テオドールは主の顔を見るもウィリアムも固まっている。もちろんいきなりの婚約、それもアミュレット王国の統率者になろうとしているハインリッヒに驚きを隠せないのもある。が、しかしヴェルヘルトに於いて次なる後継者をハインリッヒが担う事になるのは身内の中では周知されていること。

ウィリアムは慎重に言葉を選んで口を開いた。


『そうか、まずはおめでとうだね?シンシア殿も遠くからご苦労であった…』

表情すら王子様スマイルではあるがウィリアムの頭は混乱している。

それはそのはず。いきなり我が嫁に対する好意を直にぶつけてきた弟がその姉上と結婚すると言う。ウィリアムはハインリッヒの顔を伺うがハインリッヒは相変わらずのポーカーフェイスである。

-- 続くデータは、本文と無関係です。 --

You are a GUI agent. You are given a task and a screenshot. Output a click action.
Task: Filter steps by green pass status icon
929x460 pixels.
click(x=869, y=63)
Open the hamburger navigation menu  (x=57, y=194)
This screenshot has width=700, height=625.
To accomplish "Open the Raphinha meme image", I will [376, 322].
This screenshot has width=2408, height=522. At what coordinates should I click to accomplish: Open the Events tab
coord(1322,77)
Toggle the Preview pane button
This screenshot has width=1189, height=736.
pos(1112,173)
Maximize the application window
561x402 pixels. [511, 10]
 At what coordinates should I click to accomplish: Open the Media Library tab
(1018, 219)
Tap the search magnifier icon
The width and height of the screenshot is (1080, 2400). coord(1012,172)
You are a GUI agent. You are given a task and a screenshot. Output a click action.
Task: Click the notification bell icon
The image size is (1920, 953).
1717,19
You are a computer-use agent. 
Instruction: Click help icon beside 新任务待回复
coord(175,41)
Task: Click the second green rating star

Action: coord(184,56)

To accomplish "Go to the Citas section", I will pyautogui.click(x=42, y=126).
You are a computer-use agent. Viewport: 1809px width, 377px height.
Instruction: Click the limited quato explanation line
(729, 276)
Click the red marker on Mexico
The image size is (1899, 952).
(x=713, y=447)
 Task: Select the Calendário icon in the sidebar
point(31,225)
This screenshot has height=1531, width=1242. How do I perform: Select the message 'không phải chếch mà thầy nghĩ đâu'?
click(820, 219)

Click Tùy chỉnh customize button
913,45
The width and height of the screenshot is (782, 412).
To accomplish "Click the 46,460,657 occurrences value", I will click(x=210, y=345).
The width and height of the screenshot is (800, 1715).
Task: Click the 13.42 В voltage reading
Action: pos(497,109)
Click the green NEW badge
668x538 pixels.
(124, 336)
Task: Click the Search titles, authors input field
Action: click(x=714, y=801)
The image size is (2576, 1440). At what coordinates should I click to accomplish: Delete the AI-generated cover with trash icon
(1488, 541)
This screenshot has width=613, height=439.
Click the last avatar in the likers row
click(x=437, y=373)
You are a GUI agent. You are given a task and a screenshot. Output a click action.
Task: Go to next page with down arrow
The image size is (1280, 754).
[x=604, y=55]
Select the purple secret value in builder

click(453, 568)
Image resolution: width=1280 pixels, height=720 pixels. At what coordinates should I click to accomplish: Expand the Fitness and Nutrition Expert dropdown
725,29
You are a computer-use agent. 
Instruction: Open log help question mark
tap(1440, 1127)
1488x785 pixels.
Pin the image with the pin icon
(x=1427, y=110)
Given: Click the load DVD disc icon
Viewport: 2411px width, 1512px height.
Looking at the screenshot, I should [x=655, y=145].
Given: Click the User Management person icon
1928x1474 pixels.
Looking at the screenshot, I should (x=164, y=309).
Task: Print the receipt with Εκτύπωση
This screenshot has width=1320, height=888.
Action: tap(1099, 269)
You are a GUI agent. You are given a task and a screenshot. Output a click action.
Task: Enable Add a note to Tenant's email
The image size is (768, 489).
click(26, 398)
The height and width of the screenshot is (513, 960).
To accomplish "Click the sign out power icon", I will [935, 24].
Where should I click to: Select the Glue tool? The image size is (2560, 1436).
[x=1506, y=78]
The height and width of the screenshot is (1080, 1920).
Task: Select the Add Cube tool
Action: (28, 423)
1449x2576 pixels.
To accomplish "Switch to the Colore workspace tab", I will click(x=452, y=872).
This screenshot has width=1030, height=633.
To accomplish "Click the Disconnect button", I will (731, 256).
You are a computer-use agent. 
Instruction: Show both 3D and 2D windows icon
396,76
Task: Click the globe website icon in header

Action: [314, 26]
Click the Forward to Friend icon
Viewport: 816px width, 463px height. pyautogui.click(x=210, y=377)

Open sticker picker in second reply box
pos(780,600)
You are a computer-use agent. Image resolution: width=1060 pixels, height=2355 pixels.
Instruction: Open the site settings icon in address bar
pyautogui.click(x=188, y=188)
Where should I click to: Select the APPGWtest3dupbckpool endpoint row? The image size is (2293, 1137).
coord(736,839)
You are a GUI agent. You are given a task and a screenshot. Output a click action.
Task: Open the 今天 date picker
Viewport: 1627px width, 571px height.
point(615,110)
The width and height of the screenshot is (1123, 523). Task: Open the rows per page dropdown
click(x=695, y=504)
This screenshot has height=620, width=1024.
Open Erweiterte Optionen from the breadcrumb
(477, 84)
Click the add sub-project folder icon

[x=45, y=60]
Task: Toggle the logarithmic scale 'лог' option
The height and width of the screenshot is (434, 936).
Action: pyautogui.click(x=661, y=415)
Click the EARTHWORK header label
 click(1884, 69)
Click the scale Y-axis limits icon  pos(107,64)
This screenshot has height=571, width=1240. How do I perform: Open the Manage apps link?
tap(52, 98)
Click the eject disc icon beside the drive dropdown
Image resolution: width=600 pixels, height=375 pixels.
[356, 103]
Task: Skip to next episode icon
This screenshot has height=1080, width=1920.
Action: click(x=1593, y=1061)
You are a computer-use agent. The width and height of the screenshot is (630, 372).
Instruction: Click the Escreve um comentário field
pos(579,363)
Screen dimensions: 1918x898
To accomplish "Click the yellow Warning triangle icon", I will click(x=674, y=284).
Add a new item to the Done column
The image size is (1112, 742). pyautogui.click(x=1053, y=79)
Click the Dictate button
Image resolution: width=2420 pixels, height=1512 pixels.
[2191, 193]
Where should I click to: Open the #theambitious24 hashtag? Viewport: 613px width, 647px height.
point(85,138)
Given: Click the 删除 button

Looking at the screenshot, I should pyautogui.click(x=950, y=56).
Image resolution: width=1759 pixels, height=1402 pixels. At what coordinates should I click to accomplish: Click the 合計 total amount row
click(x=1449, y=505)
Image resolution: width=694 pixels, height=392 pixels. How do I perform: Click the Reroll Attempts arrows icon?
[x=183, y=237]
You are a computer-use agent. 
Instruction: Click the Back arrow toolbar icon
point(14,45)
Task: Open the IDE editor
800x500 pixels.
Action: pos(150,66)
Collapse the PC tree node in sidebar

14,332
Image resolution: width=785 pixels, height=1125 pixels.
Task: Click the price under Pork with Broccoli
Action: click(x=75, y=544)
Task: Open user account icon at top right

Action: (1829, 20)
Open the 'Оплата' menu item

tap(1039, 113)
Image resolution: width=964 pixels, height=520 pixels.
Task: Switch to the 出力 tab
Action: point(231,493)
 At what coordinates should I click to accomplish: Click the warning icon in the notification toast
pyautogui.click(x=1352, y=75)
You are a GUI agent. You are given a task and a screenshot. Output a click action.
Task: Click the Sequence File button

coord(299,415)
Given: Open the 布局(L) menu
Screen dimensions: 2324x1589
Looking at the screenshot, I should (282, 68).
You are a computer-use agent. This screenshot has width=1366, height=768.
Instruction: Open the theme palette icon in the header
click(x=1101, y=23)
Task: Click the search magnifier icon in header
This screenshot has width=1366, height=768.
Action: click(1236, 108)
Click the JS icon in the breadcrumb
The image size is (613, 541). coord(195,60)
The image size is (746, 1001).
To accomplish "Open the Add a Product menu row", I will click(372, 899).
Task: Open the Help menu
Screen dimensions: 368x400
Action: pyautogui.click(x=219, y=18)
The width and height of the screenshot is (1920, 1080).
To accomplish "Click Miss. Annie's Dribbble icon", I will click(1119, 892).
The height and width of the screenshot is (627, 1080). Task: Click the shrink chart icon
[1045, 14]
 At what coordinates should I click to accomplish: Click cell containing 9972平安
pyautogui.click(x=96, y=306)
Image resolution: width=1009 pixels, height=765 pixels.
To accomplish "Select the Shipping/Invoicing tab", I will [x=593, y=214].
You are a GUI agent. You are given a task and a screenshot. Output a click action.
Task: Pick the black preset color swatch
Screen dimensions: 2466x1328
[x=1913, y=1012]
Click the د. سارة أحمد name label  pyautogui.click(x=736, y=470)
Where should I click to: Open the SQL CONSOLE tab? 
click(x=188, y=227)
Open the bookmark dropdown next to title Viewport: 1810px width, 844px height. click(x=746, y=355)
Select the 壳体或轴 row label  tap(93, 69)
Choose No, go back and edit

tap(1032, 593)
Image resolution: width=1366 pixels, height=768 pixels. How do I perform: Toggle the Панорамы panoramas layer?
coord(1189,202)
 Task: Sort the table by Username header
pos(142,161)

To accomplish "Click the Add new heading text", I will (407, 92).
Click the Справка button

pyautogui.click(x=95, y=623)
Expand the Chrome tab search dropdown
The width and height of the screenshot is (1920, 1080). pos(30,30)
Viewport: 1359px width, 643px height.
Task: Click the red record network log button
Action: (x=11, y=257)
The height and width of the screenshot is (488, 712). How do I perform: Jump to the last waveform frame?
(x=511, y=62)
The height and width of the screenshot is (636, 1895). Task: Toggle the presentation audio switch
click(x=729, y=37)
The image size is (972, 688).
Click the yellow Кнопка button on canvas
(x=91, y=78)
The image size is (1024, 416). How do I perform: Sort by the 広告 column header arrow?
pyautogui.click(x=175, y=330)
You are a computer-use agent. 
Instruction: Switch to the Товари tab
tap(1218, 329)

『何をそんなに皆は重い空気を出してるの?おめでたい事なんだけどな』

ハインリッヒの言葉にテオドールは


『おめでとうございます…』

立ち上がり最上級の礼を取った。


『テオ、お前は出来る男だね。ありがとう』


ハインリッヒはそう言うとシンシアを連れて執務室を後にした。